Fear and Loathing in Salt Lake City


Acid Test: LSD vs. LDS

I like to think I’ve finally arrived as a professional writer, now that I’ve been approached by a publisher to read and review a new book tangentially related to one of my own – although I wasn’t expecting that my first blurb would be for a candid memoir of growing up under the combined influences of punk rock, psychedelics, and Mormonism.  Christopher Kimball Bigelow’s Acid Test:  LSD vs. LDS is, at the very least, a unique account of a sub-subculture most readers wouldn’t know exists, and the one some of the author’s co-religionists would prefer not to acknowledge.  Where else might you find a theological critique like this:  “The church was always making promises about mystical impressions and burning spiritual sensations, but LSD actually delivered”?

In some ways, admittedly, Acid Test belongs in the same category as other Gen X retrospectives including Peter Bebergal’s Too Much To Dream:  A Psychedelic American Boyhood, Mark Barrowcliffe’s The Elfish Gene:  Dungeons, Dragons, and Growing Up Strange, and maybe even my old editor Mike Edison’s I Have Fun Everywhere I Go:  Savage Tales of Pot, Porn, Punk Rock […] – bright middle-class kid explores a twisted underground before inherent brains and breeding bring him back to respectability – but Bigelow’s Latter-Day Saint lineage and adult status as a Mormon missionary offer an unusual slant on the genre.  I’ve known Mormons personally and found their community, like the families and friends of Acid Test, resembles less the stereotypes of hick evangelical Christians than those of smart, self-aware Jews.  “When I said I was Mormon, they put me on the Jewish team, which was what I’d wanted,” Bigelow recounts a schoolyard episode.  “Nearly all the Jewish kids were Mentally Gifted Minors, and they were more humorous and sophisticated than Christians.”  So the believers here are a little less hokey and a lot less repressed than the Fundamentalists of Tennessee or the Baptists of Alabama.  Elsewhere, Acid Test depicts experiences of Mormon youth never anticipated by Donny and Marie.

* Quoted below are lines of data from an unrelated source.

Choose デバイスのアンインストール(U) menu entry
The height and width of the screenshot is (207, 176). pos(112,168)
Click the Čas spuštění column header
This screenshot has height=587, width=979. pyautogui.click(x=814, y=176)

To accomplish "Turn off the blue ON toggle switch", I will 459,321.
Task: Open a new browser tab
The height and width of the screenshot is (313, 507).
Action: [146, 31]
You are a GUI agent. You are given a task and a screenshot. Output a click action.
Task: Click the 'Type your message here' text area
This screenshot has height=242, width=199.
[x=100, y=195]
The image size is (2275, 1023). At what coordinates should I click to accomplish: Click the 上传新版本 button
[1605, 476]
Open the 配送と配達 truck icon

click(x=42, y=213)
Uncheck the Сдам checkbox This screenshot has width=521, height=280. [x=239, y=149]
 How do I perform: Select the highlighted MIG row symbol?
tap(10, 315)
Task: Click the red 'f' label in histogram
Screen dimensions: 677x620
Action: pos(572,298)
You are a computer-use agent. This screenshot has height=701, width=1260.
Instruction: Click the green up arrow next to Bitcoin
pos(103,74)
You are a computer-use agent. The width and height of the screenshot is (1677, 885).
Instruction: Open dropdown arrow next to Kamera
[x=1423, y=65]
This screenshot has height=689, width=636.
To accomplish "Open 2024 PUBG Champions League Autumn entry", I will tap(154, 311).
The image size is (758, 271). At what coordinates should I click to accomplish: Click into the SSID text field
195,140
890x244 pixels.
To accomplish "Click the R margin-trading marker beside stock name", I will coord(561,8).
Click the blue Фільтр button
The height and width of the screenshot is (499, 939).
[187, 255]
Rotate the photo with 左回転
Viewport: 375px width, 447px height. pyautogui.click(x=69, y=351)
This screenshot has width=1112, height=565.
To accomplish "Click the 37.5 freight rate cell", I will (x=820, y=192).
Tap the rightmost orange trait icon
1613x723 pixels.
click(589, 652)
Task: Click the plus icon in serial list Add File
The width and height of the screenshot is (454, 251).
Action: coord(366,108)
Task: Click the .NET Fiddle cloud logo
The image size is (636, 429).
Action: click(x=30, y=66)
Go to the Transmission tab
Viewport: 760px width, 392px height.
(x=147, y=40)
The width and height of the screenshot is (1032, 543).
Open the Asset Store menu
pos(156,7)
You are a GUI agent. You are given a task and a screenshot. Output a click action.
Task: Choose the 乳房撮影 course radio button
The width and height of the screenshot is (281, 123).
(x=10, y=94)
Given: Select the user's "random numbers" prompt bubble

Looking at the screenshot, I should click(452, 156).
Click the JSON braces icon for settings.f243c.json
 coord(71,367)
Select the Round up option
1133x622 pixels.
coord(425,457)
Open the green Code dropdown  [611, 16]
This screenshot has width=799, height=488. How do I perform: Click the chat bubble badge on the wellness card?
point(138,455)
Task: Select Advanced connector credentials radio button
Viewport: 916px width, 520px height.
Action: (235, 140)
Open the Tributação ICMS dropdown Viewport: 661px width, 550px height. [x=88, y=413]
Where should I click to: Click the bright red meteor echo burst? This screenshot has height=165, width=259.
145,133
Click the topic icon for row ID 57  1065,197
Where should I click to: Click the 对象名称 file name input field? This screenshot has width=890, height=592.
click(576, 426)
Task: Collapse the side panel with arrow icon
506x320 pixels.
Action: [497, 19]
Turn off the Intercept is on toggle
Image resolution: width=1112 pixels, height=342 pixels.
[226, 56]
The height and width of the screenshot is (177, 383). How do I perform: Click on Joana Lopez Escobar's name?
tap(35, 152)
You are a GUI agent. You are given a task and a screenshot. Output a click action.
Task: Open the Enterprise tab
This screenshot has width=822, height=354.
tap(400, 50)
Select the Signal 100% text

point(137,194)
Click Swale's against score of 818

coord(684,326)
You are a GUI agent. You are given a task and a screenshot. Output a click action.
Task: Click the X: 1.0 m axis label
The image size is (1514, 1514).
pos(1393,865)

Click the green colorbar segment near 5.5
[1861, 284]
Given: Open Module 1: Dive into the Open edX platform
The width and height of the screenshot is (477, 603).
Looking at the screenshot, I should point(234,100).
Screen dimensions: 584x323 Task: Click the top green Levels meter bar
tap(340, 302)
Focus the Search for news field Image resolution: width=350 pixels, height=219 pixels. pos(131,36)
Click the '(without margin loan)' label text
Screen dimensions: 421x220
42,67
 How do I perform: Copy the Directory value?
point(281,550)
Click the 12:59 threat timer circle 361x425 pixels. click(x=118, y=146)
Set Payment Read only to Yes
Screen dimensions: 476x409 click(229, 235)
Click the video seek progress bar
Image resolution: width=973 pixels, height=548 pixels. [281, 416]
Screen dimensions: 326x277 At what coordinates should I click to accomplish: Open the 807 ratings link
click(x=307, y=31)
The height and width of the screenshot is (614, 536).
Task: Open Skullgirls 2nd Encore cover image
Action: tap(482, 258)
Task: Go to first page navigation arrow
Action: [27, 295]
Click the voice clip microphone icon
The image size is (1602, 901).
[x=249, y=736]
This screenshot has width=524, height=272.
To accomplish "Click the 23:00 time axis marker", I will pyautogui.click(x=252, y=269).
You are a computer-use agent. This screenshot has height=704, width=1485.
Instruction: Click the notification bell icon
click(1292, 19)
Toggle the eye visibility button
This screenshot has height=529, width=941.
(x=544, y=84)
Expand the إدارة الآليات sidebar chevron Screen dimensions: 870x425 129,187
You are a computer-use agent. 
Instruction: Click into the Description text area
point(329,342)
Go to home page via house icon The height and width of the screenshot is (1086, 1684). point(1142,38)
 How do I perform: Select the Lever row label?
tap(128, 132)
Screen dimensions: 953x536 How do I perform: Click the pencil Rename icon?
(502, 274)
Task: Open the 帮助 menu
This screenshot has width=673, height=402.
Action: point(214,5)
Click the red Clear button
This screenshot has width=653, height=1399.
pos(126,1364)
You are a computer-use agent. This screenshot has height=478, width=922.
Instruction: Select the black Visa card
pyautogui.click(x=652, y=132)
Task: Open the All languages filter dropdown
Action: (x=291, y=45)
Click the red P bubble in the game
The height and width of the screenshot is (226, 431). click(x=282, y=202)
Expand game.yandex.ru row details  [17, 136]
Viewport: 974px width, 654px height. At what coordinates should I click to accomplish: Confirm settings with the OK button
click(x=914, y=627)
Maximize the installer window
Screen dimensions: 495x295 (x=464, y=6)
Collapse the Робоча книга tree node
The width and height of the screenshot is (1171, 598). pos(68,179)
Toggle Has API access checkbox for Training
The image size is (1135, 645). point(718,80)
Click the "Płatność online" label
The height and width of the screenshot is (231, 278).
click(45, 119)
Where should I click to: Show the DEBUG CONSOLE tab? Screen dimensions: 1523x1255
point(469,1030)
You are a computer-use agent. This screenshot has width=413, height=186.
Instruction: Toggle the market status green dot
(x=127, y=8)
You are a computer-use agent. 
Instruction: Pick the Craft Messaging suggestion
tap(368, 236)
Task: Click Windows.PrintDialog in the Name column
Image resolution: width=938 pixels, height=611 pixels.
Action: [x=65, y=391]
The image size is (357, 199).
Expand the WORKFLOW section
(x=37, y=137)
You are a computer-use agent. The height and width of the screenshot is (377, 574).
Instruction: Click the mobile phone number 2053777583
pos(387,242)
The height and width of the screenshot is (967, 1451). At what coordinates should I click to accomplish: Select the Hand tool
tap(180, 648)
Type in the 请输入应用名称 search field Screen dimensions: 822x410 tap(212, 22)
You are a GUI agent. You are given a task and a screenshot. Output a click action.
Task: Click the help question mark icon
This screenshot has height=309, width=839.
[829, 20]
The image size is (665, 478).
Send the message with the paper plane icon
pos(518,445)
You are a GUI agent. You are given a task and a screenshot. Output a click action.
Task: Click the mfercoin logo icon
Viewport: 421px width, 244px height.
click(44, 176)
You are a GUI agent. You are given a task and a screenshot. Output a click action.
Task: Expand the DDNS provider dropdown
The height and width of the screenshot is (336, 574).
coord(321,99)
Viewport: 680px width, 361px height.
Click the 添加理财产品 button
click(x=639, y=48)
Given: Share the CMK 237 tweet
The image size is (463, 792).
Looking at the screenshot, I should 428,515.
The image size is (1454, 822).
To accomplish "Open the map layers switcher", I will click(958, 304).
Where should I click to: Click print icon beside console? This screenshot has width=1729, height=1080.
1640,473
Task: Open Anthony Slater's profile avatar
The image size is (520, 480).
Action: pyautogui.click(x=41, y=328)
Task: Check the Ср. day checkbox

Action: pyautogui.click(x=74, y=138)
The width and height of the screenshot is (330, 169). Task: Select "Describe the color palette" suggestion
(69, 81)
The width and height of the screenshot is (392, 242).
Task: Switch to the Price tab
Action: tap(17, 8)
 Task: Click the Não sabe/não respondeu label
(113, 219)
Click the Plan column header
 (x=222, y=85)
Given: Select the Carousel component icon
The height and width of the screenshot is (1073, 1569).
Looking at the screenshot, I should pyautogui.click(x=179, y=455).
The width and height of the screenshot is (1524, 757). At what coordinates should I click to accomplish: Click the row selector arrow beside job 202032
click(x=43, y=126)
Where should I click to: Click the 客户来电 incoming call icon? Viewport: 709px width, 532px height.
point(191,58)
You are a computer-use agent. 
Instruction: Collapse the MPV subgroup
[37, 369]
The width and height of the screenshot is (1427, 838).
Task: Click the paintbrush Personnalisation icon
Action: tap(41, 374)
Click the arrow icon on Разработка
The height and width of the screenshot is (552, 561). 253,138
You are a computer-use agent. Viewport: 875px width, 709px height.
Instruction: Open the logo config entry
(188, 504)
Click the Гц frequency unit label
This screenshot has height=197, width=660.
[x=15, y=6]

Indeed, after a while the autobiography begins to read like a rather uneventful chronicle of sex, drugs, and rock ‘n’ roll among the studenty alternative fringes of Salt Lake City in the 1980s and early 90s, featuring copious amounts of cannabis, acid, and cocaine, dabblings in the era’s occult pop culture (thus connecting with my own Here’s To My Sweet Satan), and some disturbingly frank recollections of sexual experimentation unlike anything in the biography of Mitt Romney – the scene with the Crisco kind of creeped me out.  By the end of the narrative, Bigelow is returning to the fold, wiser but not entirely repentant, hoping to find in his native Mormonism a higher form of enlightenment than the one he gained through LSD.  He’s a good and often funny writer (of a fleeting liaison with an anonymous partner, he recalls “I felt discombobulated, as if a stranger had run past me and snatched my hat”), but his story itself isn’t particularly dramatic.  And it’s hard to quite trust the author’s climactic recommitment to Mormonism, given how deeply lived was his earlier rejection of it; who does he really want to convince, his audience or himself?  Still, for an engaging insight into a social scene seldom known for mind-bending debauchery, Acid Test:  LSD vs. LDS makes for a fun trip.  Just look out for the Crisco.